=== PROMPT ===
Could you reproduce the listing from its start down through the line containing "Action: pyautogui.click(x=815, y=228)", swapping every "Given" for "Instruction" and changing nothing else, with the pictures left out?
** Start **
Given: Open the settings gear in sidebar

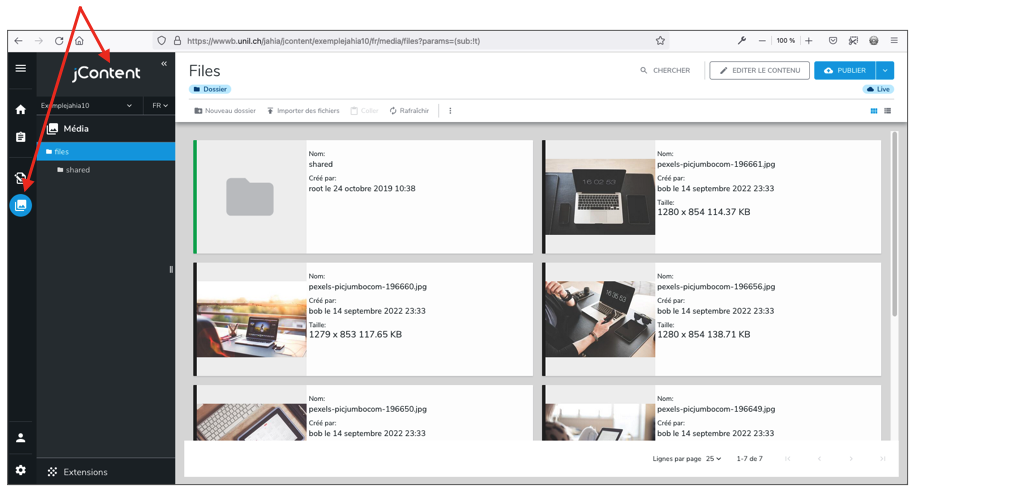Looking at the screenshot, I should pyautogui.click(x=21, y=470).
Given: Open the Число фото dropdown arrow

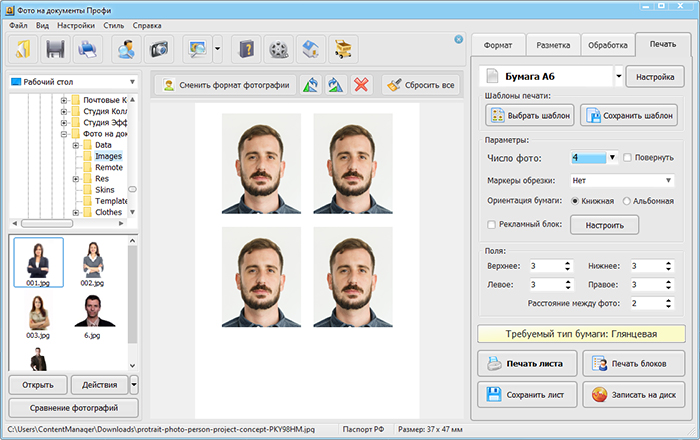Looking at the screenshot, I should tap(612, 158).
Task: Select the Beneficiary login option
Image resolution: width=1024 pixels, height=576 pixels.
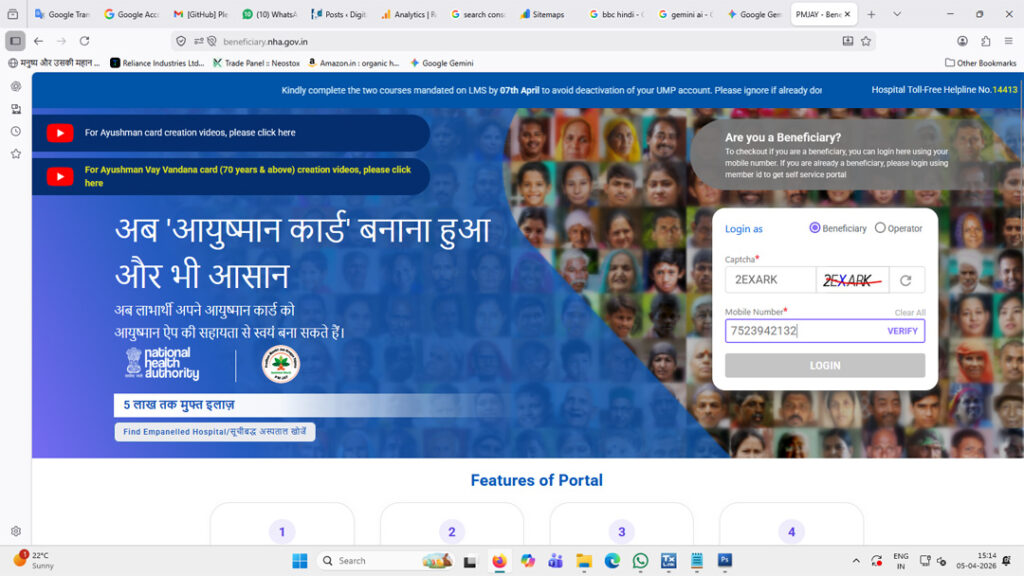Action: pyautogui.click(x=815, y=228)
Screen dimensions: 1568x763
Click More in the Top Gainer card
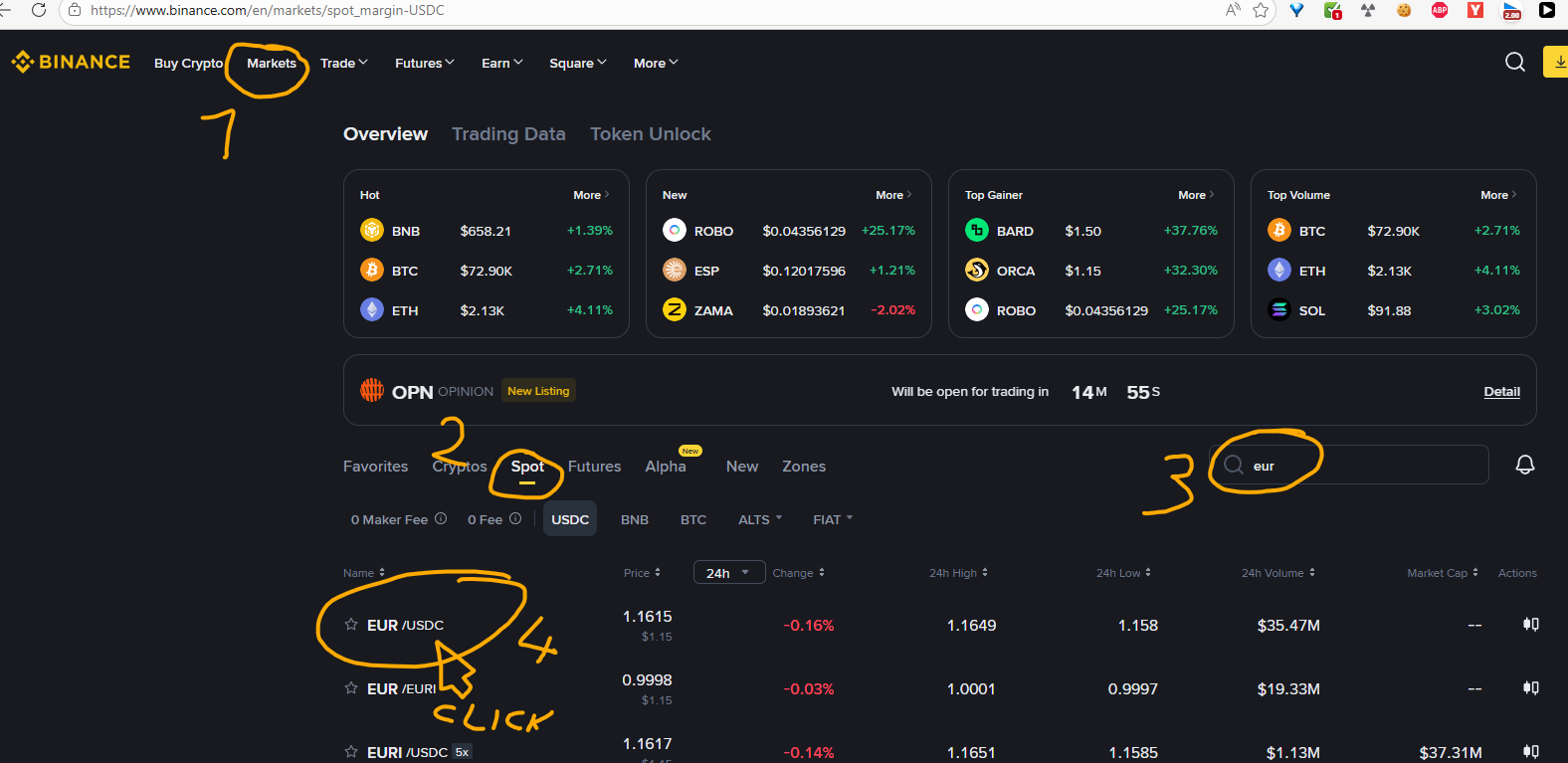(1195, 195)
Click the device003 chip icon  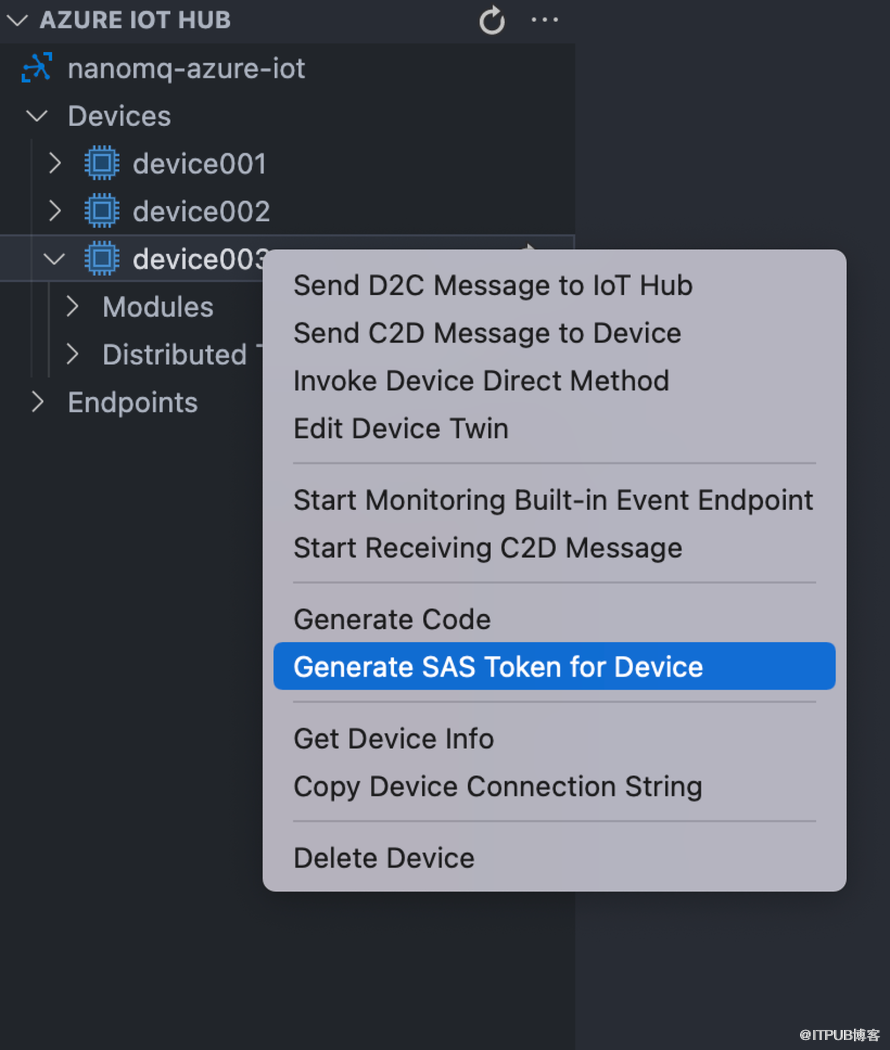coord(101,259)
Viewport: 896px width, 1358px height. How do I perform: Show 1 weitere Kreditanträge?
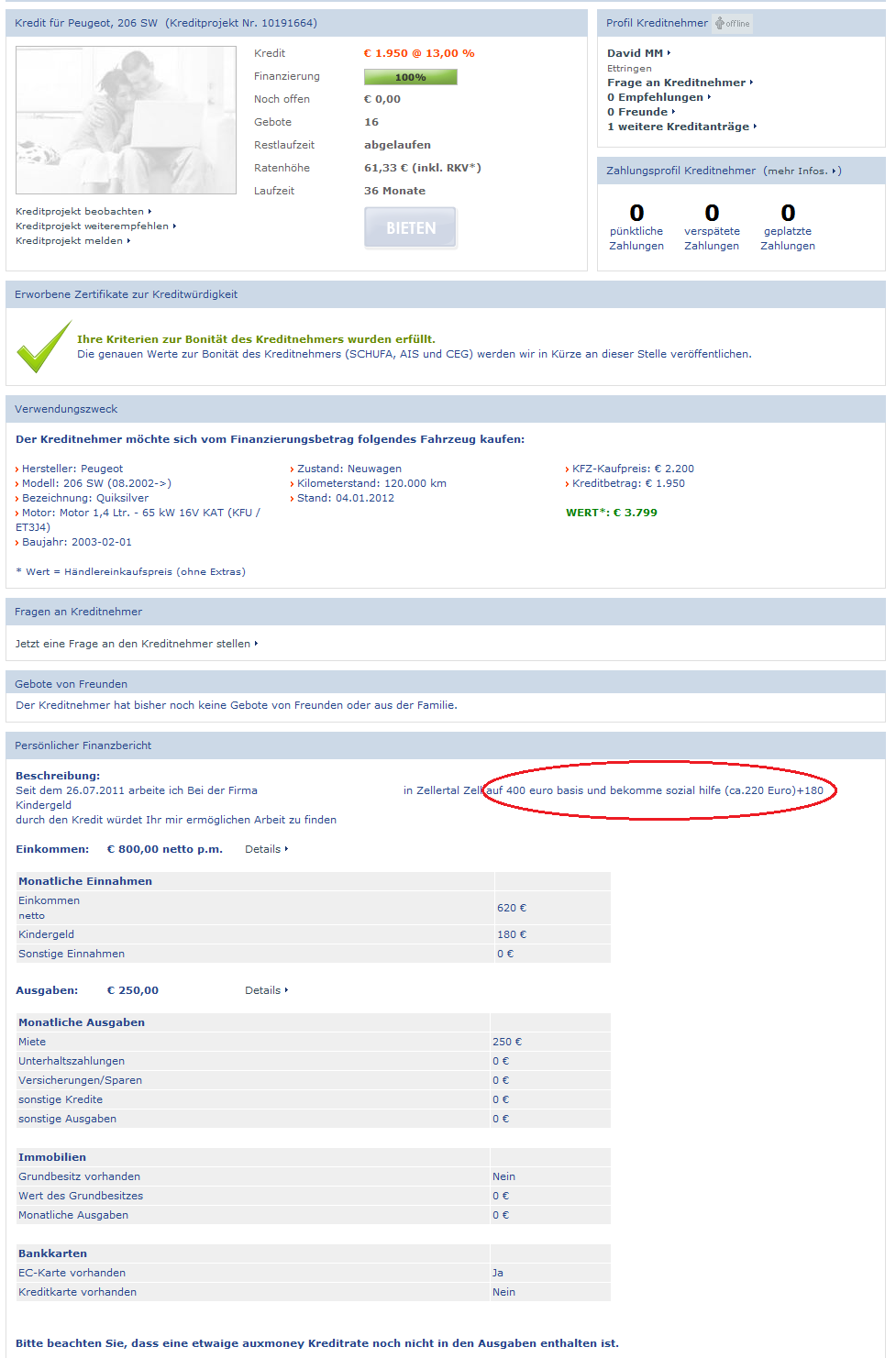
** End **
=== COMPLETED TASK ===
Instruction: Open the settings gear in sidebar

Looking at the screenshot, I should pyautogui.click(x=21, y=470).
Instruction: Open the Число фото dropdown arrow

Looking at the screenshot, I should tap(612, 158).
Task: Select the Beneficiary login option
Image resolution: width=1024 pixels, height=576 pixels.
Action: pyautogui.click(x=815, y=228)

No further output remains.